Bei sensiblen Erkrankungen oder Therapien (zum Beispiel Befunde über sexuell übertragbare Krankheiten oder eine verordnete Psychotherapie) kann der Patient oder die Patientin selbst entscheiden, ob diese Informationen in die ePA kommen oder nicht. Zudem kann man in der App festlegen, ob man bestimmte Dokumente nur selbst anschauen darf.

Angelegt werden die Patientenakten automatisch. Allerdings betont das Bundesgesundheitsministerium: Die ePA ist kein Zwang. Schon jetzt können Versicherte bei ihrer Krankenkasse widersprechen. Wie genau das passiert, erfragen sie am besten direkt bei ihrer Kasse. Dann wird die Akte gar nicht erst angelegt.

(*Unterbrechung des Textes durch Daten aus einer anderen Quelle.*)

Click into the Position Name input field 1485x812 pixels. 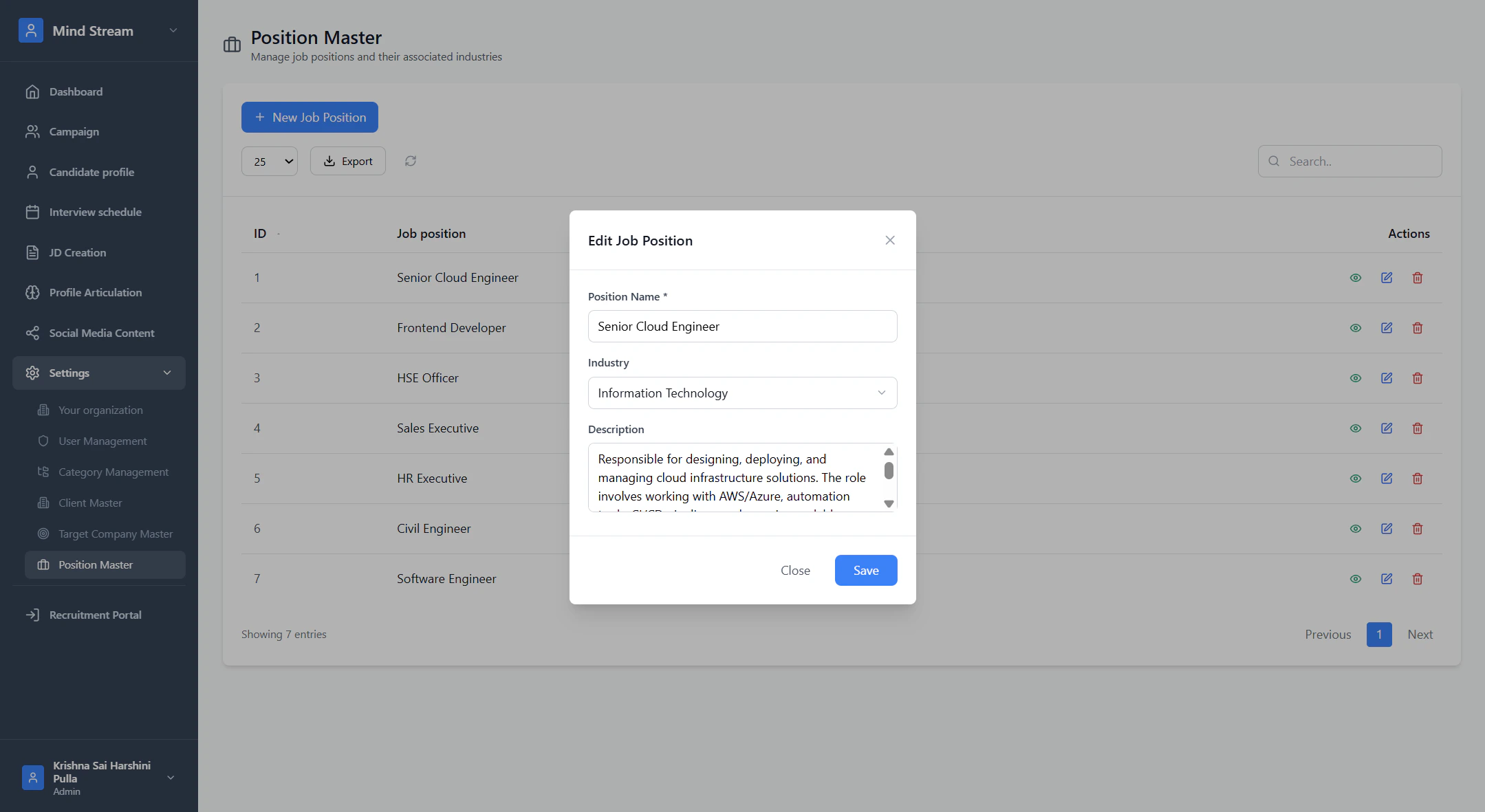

Aber auch wenn sie bereits besteht, ist jederzeit ein Widerspruch möglich: in der App oder gegenüber der Krankenkasse. Die ePA wird dann gelöscht.

Ein Widerspruch ist auch gegen die Verwendung der Daten für die Forschung möglich. Ab Mitte 2025 soll das Forschungsdatenzentrum im Bundesinstitut für Arzneimittel und Medizinprodukte die Daten aus den Patientenakten nämlich nutzen dürfen; allerdings bekommt es sie nur in anonymisierter Form, also ohne Angabe von Namen und Adressen. In der ePA-App oder bei den Krankenkassen können Versicherte die Übertragung ihrer eigenen Daten jederzeit verbieten.

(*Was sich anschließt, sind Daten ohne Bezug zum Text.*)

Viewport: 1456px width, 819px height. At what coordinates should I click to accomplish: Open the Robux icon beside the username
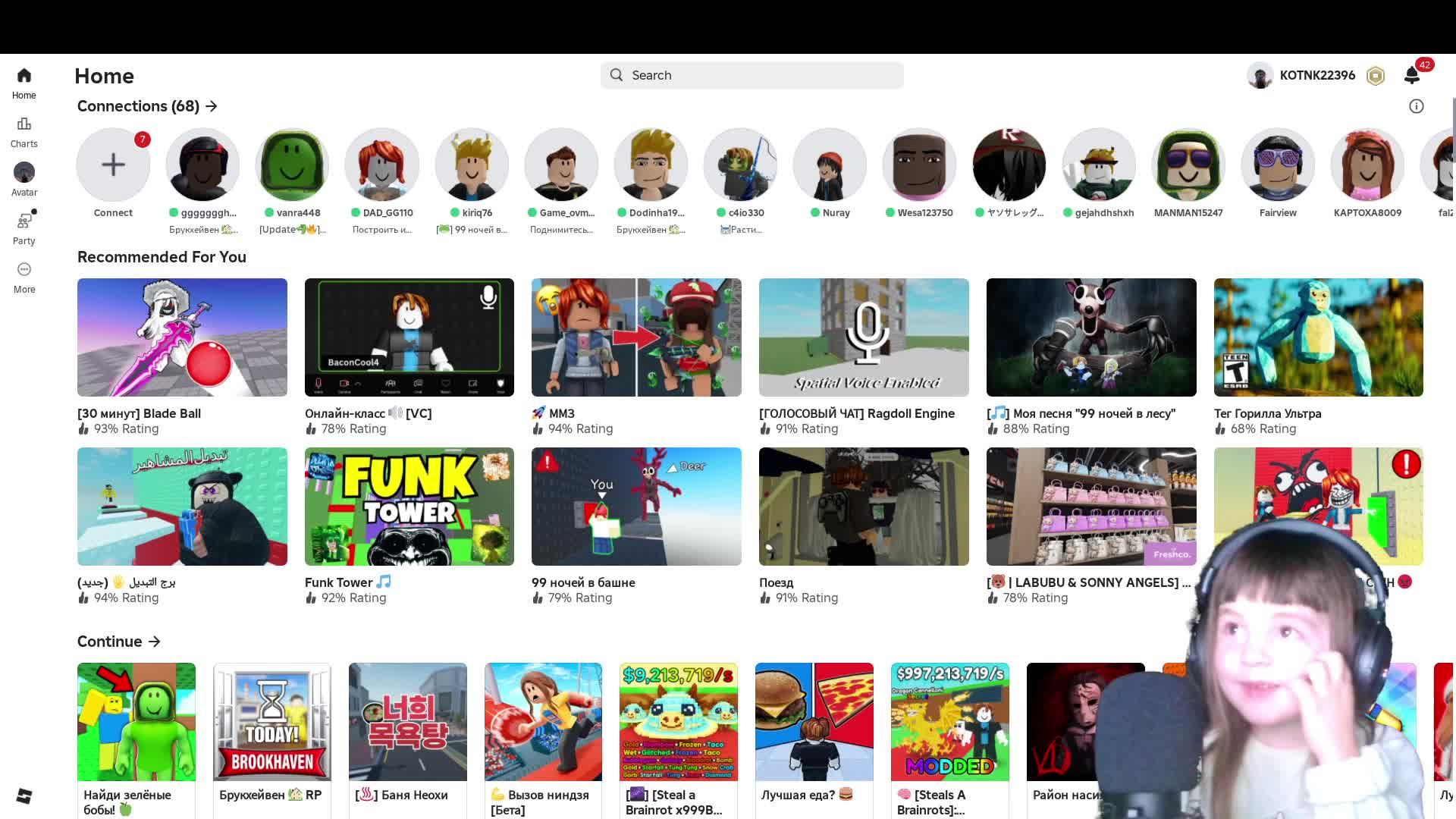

Wie sicher ist die elektronische Patientenakte?

Der Kassenärztlichen Bundesvereinigung zufolge werden die elektronischen Patientenakten auf unterschiedlichen Servern in Deutschland gespeichert. Eine mittlerweile gängige Ende-zu-Ende-Verschlüsselung soll dafür sorgen, dass Unbefugte keinen Zugriff bekommen.

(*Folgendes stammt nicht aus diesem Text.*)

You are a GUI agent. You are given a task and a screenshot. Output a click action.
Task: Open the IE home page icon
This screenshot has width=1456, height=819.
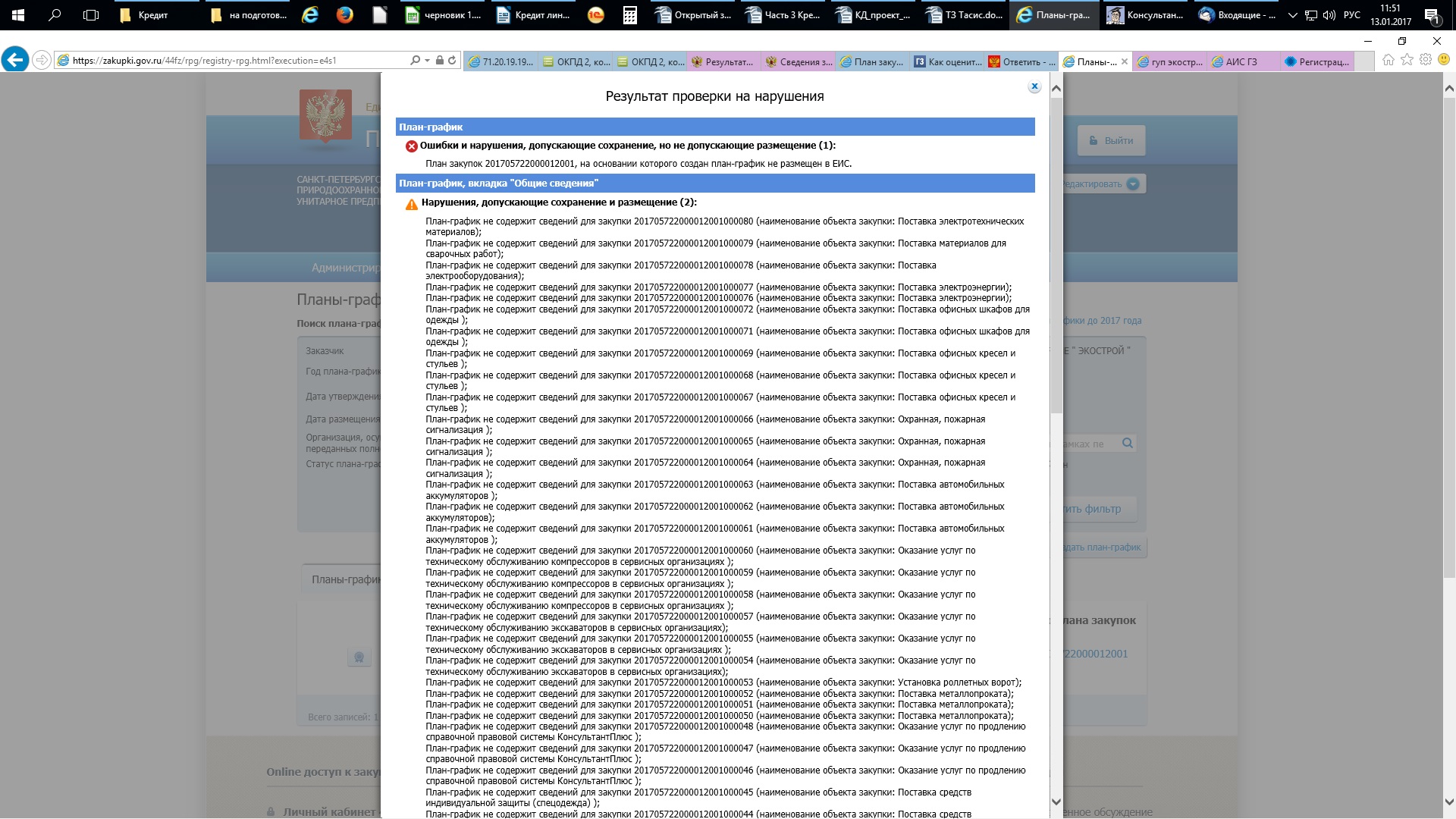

Die ePA sei so sicher wie irgendwie möglich, sagt Claudia Plattner, Präsidentin des Bundesamts für Sicherheit in der Informationstechnik. Allerdings gibt es in diesem Bereich keine 100-prozentige Sicherheit. Denkbar ist, dass Kriminelle versuchen, an sensible Gesundheitsdaten zu gelangen, um sie zu verkaufen oder Versicherte sowie Server-Betreiber zu erpressen.

Plattner rechnet auch mit entsprechenden Angriffen. Ihr Bundesamt stehe dem Gesundheitsministerium "wöchentlich auf den Füßen", sagte sie im Juni dieses Jahres. "Wir machen uns mehr Mühe als der Durchschnitt."